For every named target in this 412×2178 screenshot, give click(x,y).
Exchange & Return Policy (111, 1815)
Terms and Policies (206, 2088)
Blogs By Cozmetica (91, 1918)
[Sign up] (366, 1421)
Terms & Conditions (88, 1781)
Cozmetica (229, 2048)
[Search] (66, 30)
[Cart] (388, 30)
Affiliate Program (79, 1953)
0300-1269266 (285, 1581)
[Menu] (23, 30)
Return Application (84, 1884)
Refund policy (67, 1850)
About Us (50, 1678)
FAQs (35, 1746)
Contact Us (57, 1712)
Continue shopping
***
# [Task details]
Make an exact copy of the listing shown above.

# [Finished task]
For every named target in this 412×2178 screenshot, give click(x,y).
Exchange & Return Policy (111, 1815)
Terms and Policies (206, 2088)
Blogs By Cozmetica (91, 1918)
[Sign up] (366, 1421)
Terms & Conditions (88, 1781)
Cozmetica (229, 2048)
[Search] (66, 30)
[Cart] (388, 30)
Affiliate Program (79, 1953)
0300-1269266 (285, 1581)
[Menu] (23, 30)
Return Application (84, 1884)
Refund policy (67, 1850)
About Us (50, 1678)
FAQs (35, 1746)
Contact Us (57, 1712)
Continue shopping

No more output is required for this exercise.